Während Angerer seine Platzierung als Ausrutscher nach oben betrachtete, waren die Resultate der anderen deutschen Starter durchaus Anzeichen für einen Trend: Zwei Starter des neu formierten Sprint-Teams schafften es in die Halbfinalläufe, Josef Wenzl aus Zwiesel folgte Angerer gar bis ins Finale, wo er aber stürzte. "Ich war so nah dran, da kann ich nicht zufrieden sein. Ich hab's versaut mit diesem Sturz", ging er hart mit sich ins Gericht. Eine Einstellung, die Bundestrainer Jochen Behle gefällt: "Das zeigt, wie viel Selbstbewusstsein schon in dieser Truppe steckt." Erik Hänel belegte Rang zwölf, Johannes Bredl Platz 23.
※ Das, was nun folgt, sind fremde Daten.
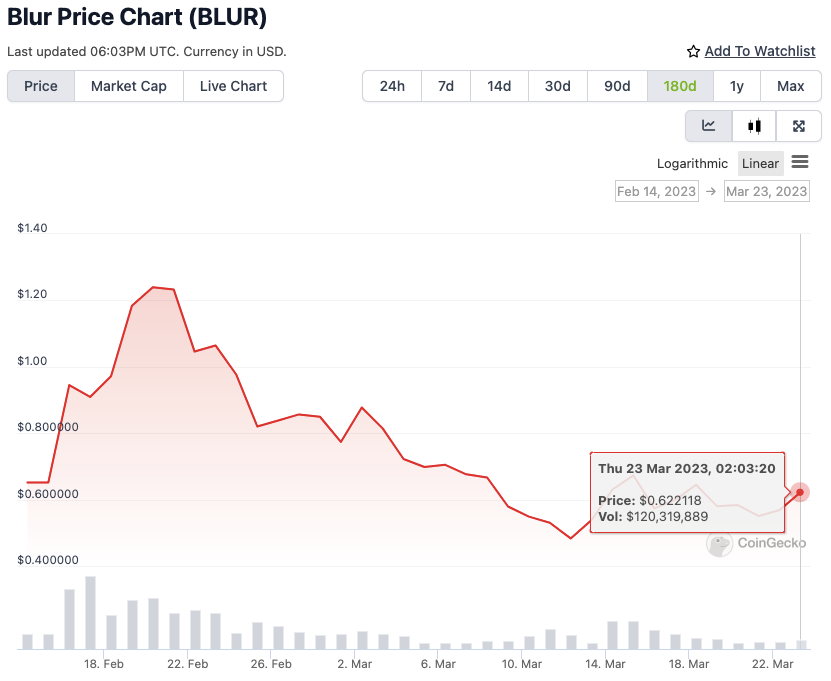The width and height of the screenshot is (831, 681).
Task: Toggle Logarithmic scale
Action: (692, 163)
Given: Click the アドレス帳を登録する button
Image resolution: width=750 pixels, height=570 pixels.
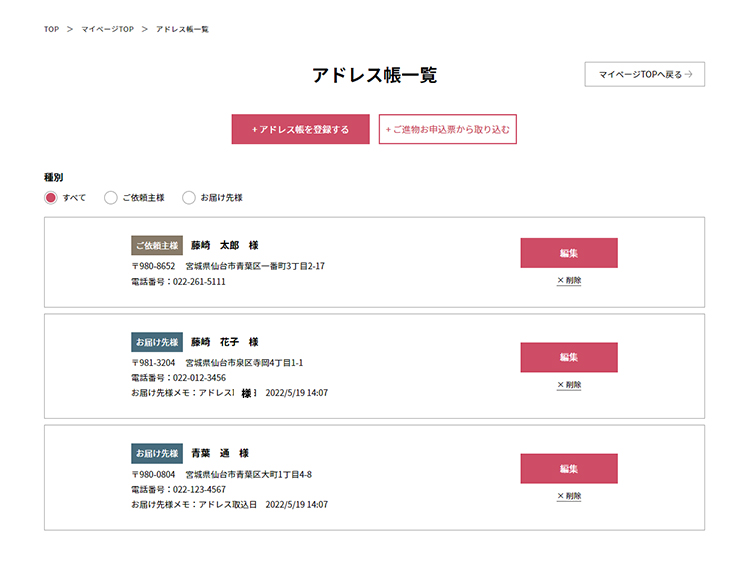Looking at the screenshot, I should pyautogui.click(x=300, y=129).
Das Experiment, eine Sprintgruppe zu etablieren und damit den spezialisierten Skandinaviern Paroli zu bieten, war vor einigen Jahren gescheitert. Vor diesem Winter wagte Behle einen neuen Anlauf und verpflichtete den Finnen Ismo Hämäläinen als Coach. "Er bringt neue Ideen ein, kommt auch mit Impulsen aus der Leichtathletik. Deshalb versuchen wir es noch einmal mit einem Sprint-Team", sagte Behle. Eigentlich wollte er der jungen Truppe rund zwei Jahre Zeit geben, bis er vordere Platzierungen einfordern wollte. Doch mit ihrem engagierten Auftritt in Düsseldorf demonstrierten sie, wie weit sie schon fortgeschritten sind. "Da rührt sich wieder was im Sprint, das ist gut", meinte auch Angerer.

Nach dem Warmlaufen in Düsseldorf stehen Mitte November im schwedischen Gällivare die ersten Distanzrennen auf dem Programm und damit echte Gradmesser für Angerer. Das Gelbe Trikot des Weltcupspitzenreiters, das er als Titelverteidiger noch einmal tragen durfte, musste er zwar abgeben, doch wenn es nach Behle geht, könnte es sich Angerer bald wieder überstreifen: "Er ist erneut ein Kandidat für den Gesamtsieg."